In common with other scholars, Professor Doubleday relates that the reduction in population resulted in a tremendous increase in wages for the survivors (see Immigration is the Reverse Black Death?) due to the reduced supply of labor.
3 thoughts on “Pandemic increases the wealth, power, and prestige of doctors and public health officials even when their remedies are ineffective”
Even the Great Sanitizers in China fail. The recent measures in Shanghai are horrible, the following article reads like a satirical sketch, but seems to be reality (they are confiscating entire apartment blocks to turn them into quarantine centers and treat people like cattle — Trudeau would be proud):
Two days earlier, residents had been ordered to leave their apartments at the Nashi International housing complex in East Shanghai. The authorities intended to turn it into an isolation center for Covid-19 positive patients. “I am disappointed and angry. We were not told why our residence was chosen. Is it even logical to place infected people in close proximity to healthy individuals? If they smoke from their balcony, we can smell it from ours,” said a 24-year-old resident who was among the protesters and chose to remain anonymous. According to her, ten people were arrested during the mini-protest.
I, too, can smell smoke from neighbors even with all doors closed. Why would a virus not take the same path?
The Chinese still use the boot instead of our sophisticated manufactured consent methods.
> Professor Doubleday relates that the lack of effective remedies did not reduce public confidence in the experts. In fact, physicians made more money, officials got more power, and both classes of health experts got more prestige even as 50 percent of the population was being felled by Yersinia pestis.

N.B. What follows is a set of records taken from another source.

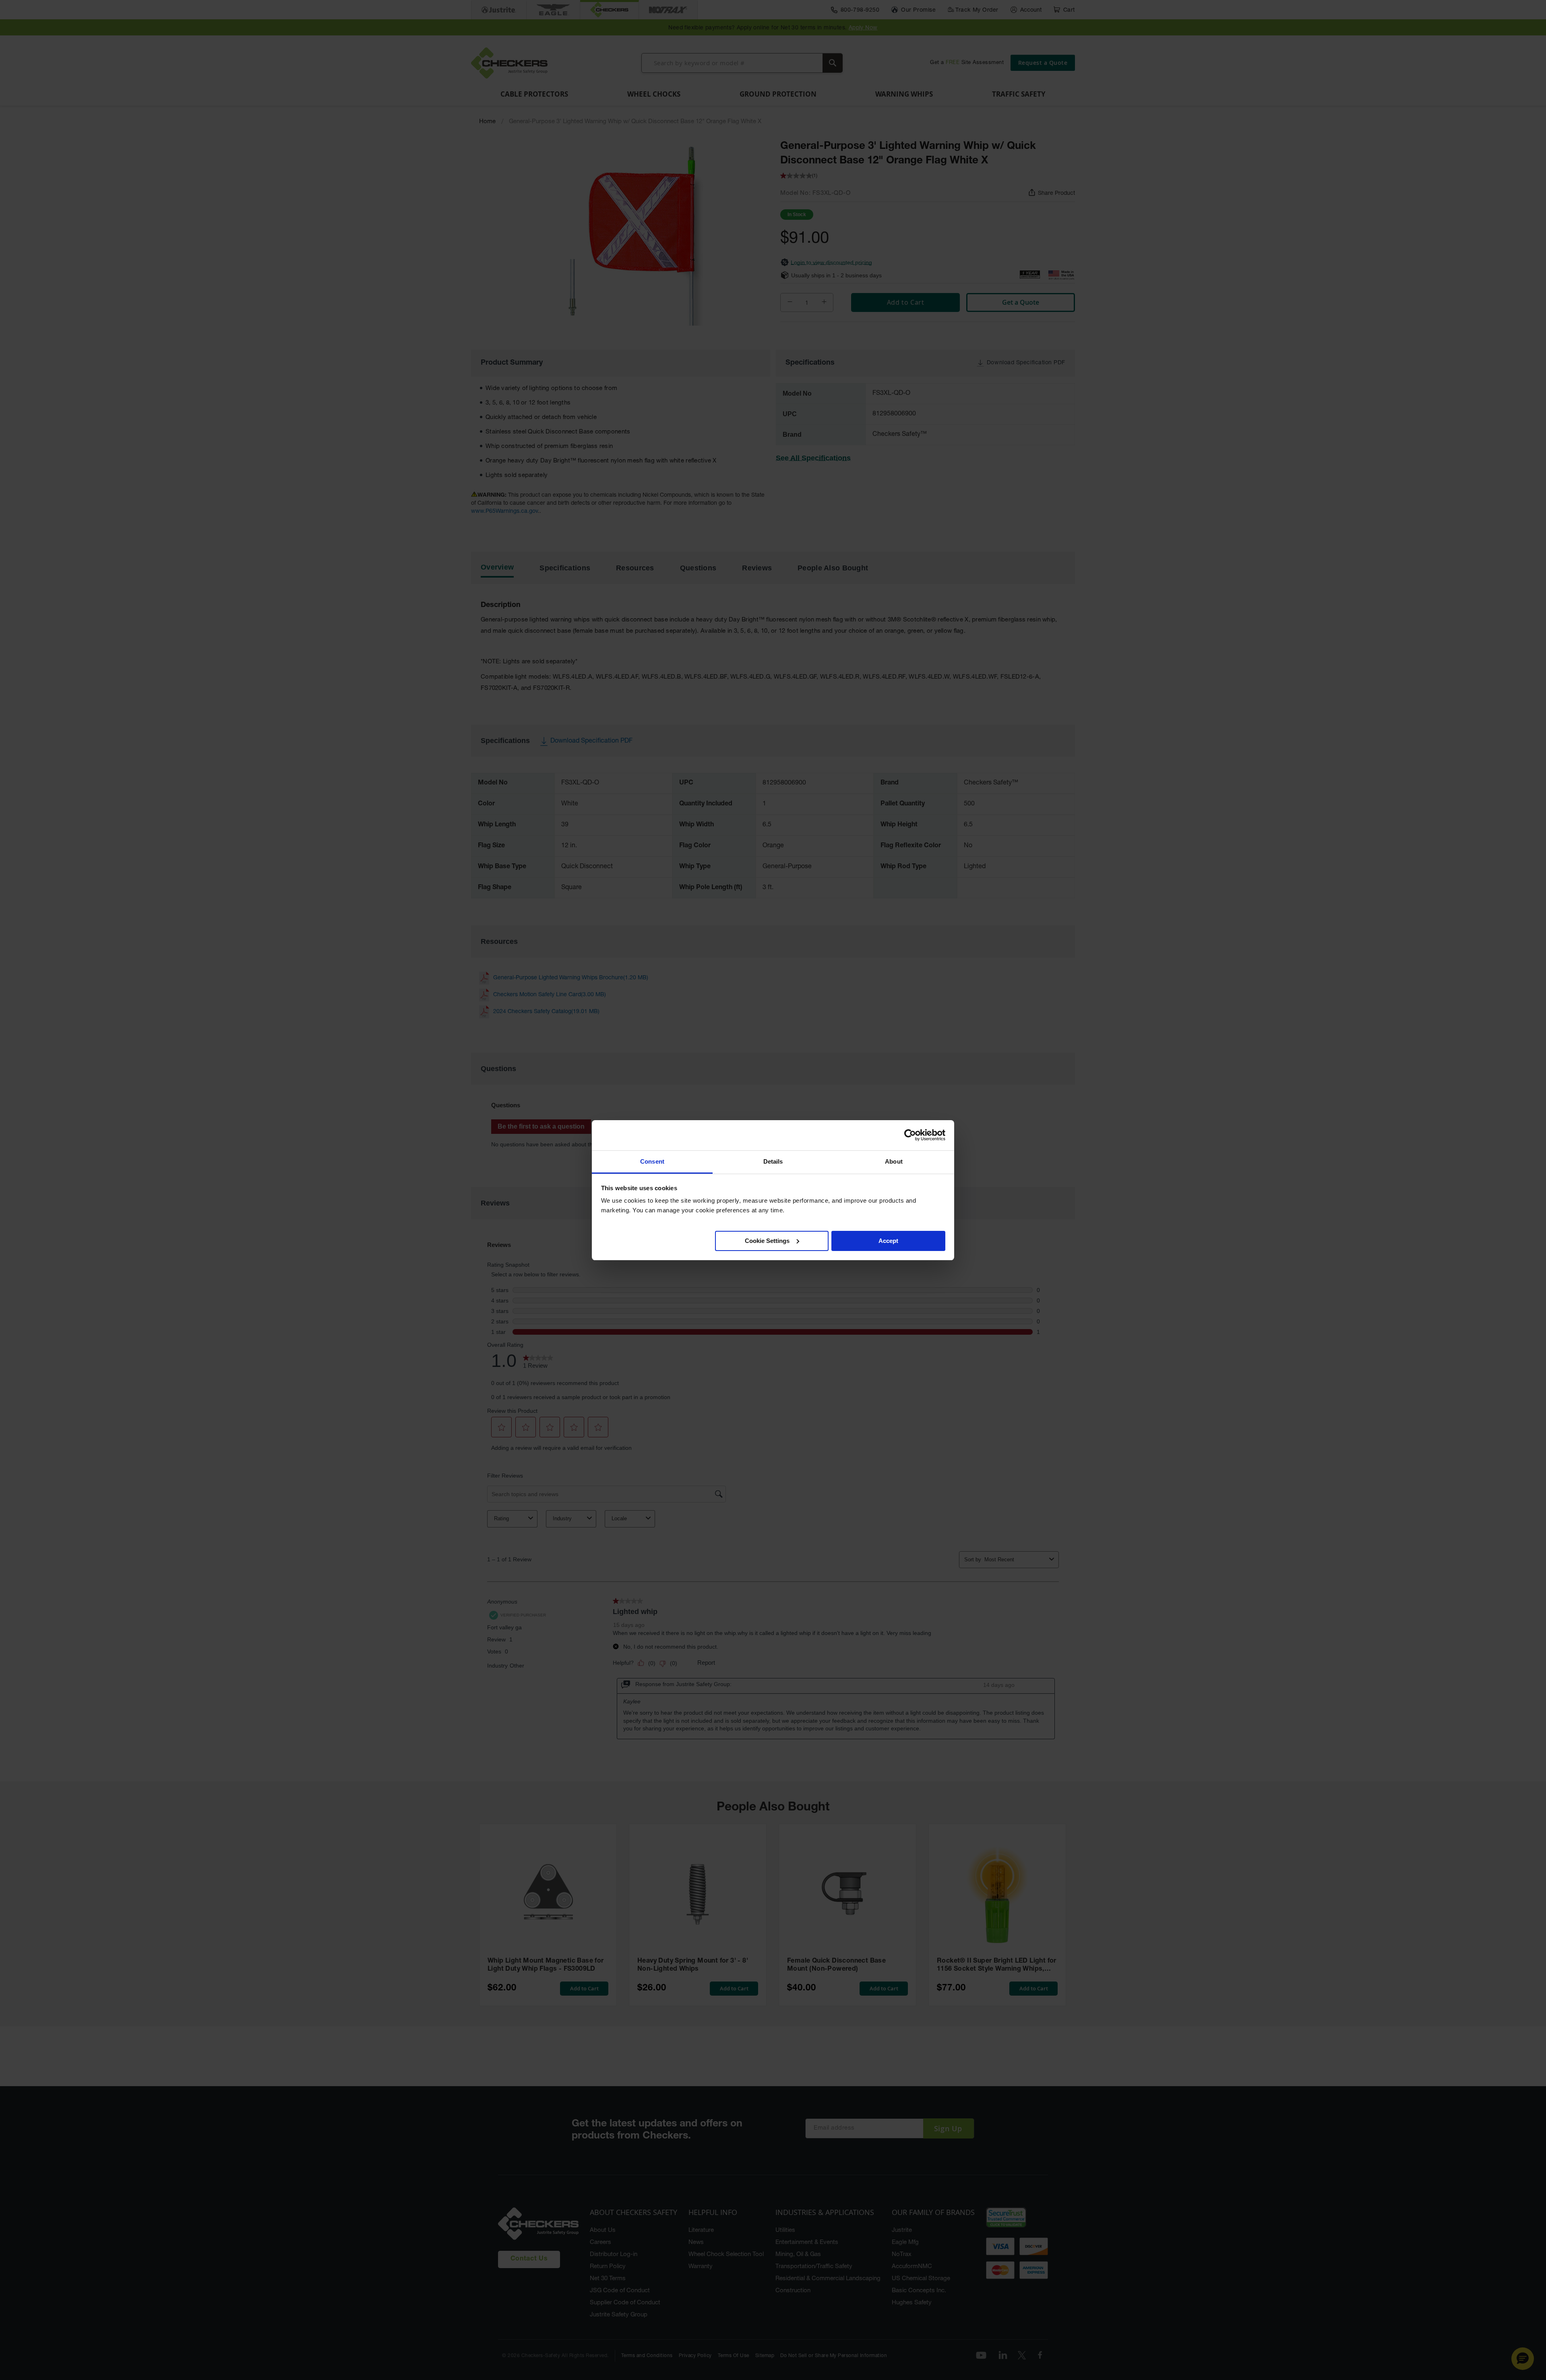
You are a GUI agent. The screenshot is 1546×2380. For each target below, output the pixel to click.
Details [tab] (773, 1161)
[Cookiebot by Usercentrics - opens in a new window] (910, 1135)
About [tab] (894, 1161)
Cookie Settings (767, 1240)
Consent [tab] (652, 1161)
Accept (888, 1240)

This reminds me of Y2K . There were a lot of *experts* on Y2K and doomsday believers. Lucky for us, unlike COVIDfear, Y2K had a well defined end-day: midnight 1999. After which we went back to our normal lives and no satellite crashed on the White House. Phew!
The black death transferred wealth to the poor. Covid transferred wealth to the government & home owners. The printing press didn’t exist until after the plague, which made it quite difficult for governments to print their way out of debt like nowadays.